TASK DETAILS –
Show every line below where "Given" can be found.

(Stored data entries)
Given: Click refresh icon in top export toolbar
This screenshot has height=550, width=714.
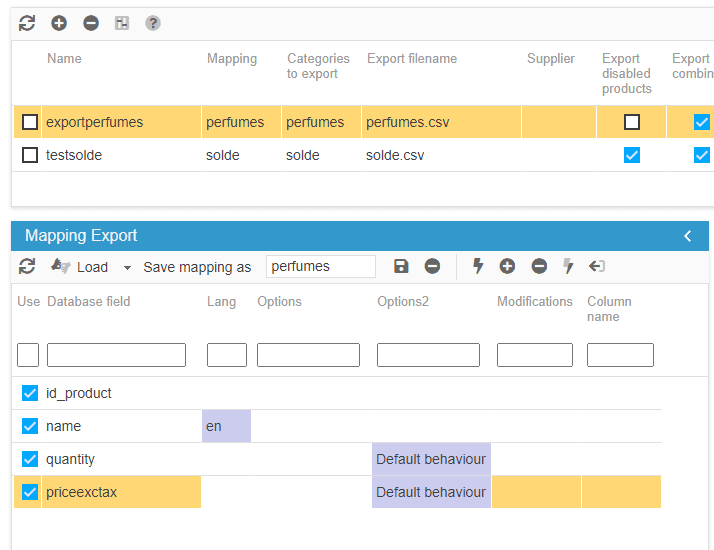Looking at the screenshot, I should click(27, 23).
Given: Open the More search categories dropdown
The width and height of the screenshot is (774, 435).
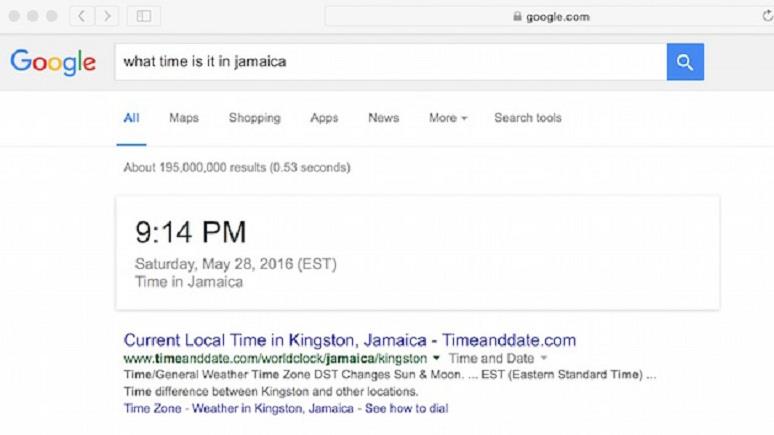Looking at the screenshot, I should coord(448,118).
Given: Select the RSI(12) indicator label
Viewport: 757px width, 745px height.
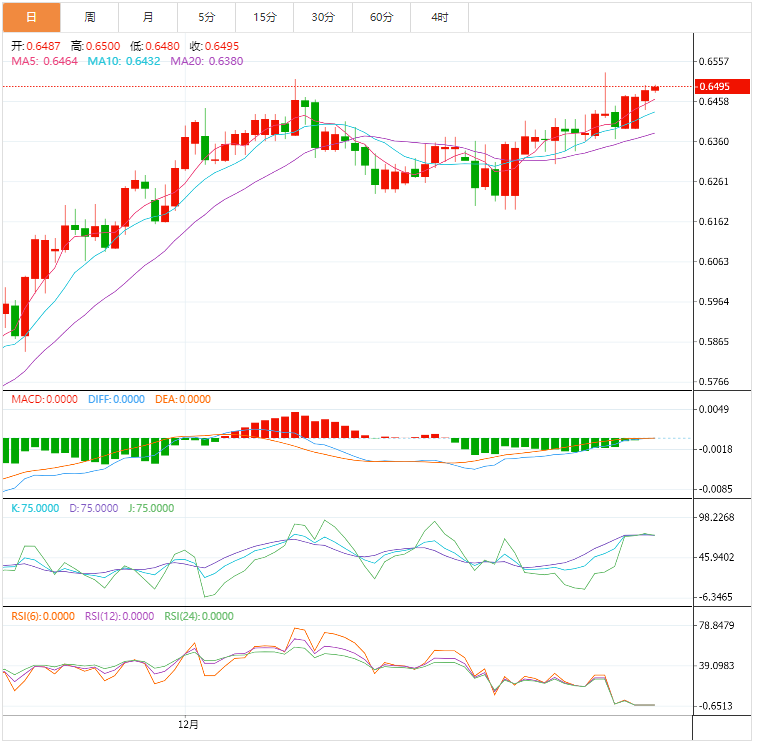Looking at the screenshot, I should pos(119,617).
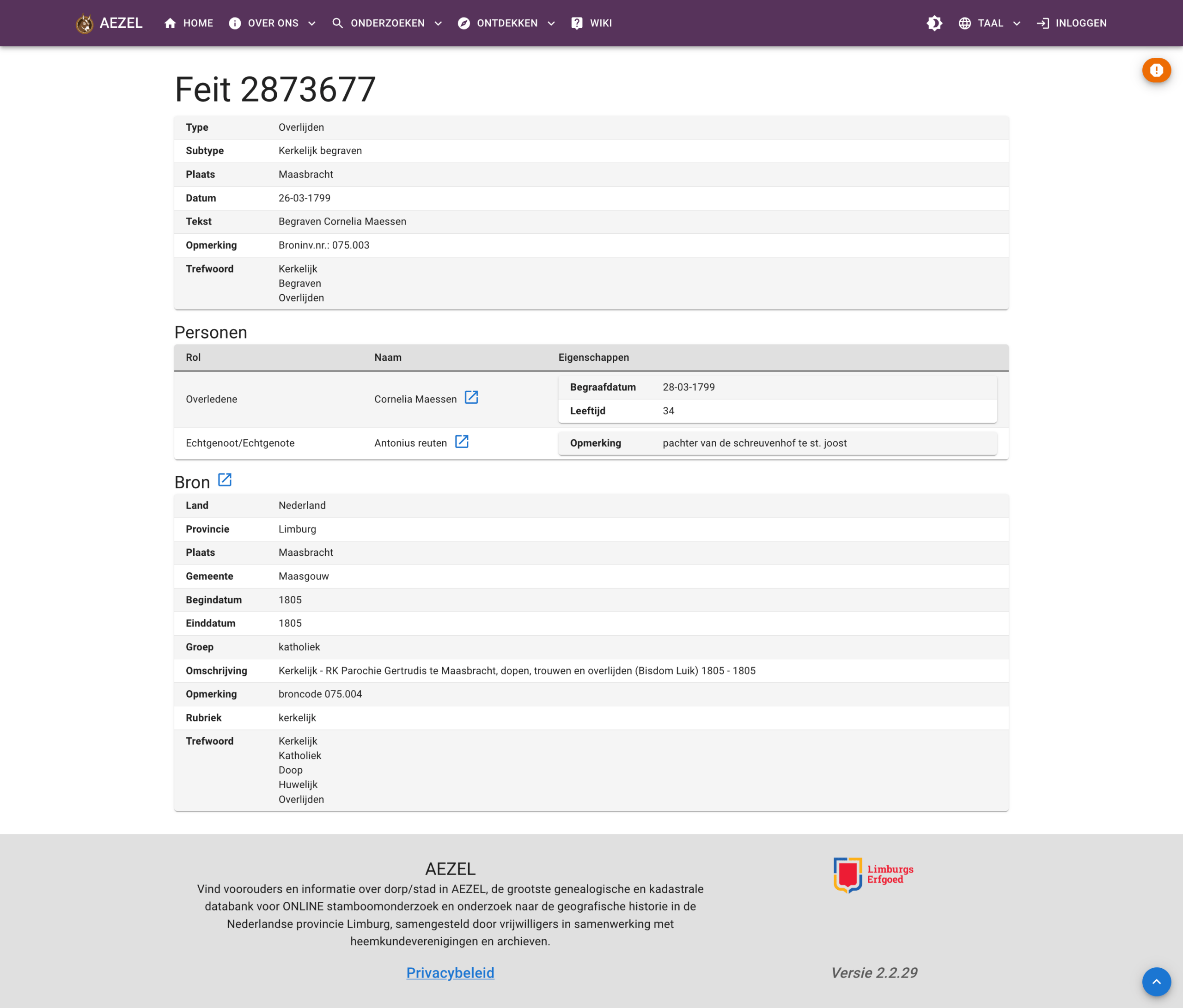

EXERCISE OUTPUT –
Given: Click refresh icon in top export toolbar
Given: Open the More search categories dropdown
Given: Select the RSI(12) indicator label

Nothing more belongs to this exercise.